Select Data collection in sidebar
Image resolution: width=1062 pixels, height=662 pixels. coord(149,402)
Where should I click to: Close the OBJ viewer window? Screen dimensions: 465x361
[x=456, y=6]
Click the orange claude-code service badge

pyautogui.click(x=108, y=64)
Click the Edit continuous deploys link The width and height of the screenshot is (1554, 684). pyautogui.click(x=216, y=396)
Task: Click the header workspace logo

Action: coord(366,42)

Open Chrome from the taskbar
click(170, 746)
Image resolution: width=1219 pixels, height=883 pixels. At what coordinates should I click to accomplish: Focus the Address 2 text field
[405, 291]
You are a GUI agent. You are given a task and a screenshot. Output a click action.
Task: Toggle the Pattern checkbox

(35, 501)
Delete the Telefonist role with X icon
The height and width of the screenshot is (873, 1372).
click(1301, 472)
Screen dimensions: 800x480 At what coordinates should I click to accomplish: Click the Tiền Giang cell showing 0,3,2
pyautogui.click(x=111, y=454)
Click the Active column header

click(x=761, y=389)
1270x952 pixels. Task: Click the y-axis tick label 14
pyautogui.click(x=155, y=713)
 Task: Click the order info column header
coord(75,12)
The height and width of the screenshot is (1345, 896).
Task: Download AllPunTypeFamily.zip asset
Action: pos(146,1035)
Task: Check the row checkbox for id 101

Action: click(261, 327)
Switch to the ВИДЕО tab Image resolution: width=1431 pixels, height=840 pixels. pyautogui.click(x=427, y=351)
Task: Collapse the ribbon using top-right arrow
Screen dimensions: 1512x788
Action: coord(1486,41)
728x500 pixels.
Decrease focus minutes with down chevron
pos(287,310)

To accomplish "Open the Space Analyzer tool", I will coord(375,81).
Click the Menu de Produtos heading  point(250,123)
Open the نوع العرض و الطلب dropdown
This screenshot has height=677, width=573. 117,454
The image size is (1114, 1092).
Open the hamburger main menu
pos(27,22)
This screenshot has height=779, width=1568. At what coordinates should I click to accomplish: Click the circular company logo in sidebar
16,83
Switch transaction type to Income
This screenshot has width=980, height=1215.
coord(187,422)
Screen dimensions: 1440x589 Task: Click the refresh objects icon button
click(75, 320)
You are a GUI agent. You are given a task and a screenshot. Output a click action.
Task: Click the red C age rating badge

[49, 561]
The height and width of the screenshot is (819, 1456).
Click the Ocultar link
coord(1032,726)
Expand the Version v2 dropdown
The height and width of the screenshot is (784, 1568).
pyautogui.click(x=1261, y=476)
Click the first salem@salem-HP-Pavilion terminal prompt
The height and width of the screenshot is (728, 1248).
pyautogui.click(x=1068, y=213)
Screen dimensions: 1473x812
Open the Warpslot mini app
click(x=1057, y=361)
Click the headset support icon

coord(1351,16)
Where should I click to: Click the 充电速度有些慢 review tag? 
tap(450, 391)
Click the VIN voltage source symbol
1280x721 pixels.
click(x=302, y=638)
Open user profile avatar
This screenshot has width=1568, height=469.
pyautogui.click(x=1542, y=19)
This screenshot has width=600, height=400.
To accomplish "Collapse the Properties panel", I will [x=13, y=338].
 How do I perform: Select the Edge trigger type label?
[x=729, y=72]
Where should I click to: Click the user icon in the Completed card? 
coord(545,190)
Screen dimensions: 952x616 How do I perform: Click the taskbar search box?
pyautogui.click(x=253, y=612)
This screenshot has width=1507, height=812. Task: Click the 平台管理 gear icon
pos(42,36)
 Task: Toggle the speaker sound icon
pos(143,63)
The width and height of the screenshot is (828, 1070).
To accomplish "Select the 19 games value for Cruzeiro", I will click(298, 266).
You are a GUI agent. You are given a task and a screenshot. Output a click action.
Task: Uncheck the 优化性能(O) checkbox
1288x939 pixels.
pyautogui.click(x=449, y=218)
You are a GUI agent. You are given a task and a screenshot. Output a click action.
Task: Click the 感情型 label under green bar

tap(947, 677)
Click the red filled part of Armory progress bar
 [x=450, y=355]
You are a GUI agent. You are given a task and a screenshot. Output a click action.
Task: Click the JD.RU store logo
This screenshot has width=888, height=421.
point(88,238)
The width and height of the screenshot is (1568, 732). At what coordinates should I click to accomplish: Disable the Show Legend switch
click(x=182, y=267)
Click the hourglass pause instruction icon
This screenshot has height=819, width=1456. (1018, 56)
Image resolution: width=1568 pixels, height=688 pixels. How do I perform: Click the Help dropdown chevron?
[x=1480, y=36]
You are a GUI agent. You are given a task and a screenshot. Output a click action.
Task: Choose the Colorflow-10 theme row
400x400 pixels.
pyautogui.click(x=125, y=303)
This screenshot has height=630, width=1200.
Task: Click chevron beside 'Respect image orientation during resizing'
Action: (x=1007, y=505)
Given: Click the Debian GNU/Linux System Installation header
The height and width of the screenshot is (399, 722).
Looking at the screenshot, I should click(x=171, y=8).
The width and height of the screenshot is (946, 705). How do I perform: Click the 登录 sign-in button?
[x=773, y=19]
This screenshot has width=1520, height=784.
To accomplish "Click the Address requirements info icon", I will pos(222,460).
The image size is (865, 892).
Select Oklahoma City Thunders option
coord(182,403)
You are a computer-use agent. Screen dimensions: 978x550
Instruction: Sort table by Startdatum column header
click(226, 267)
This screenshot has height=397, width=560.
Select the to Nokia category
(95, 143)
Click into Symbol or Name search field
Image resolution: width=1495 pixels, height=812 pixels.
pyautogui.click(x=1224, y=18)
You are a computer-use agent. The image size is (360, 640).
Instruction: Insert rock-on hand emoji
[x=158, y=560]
·····
**EXERCISE GOAL**
Rewrite the entries from the line with "Click the hourglass pause instruction icon" up to and including the line with "Looking at the", substituting "timer" for "hourglass" and keeping everything else the same.

**SOLUTION BELOW**
Click the timer pause instruction icon
This screenshot has height=819, width=1456. (1018, 56)
Image resolution: width=1568 pixels, height=688 pixels. How do I perform: Click the Help dropdown chevron?
[x=1480, y=36]
You are a GUI agent. You are given a task and a screenshot. Output a click action.
Task: Choose the Colorflow-10 theme row
400x400 pixels.
pyautogui.click(x=125, y=303)
This screenshot has height=630, width=1200.
Task: Click chevron beside 'Respect image orientation during resizing'
Action: (x=1007, y=505)
Given: Click the Debian GNU/Linux System Installation header
The height and width of the screenshot is (399, 722).
Looking at the screenshot, I should click(x=171, y=8).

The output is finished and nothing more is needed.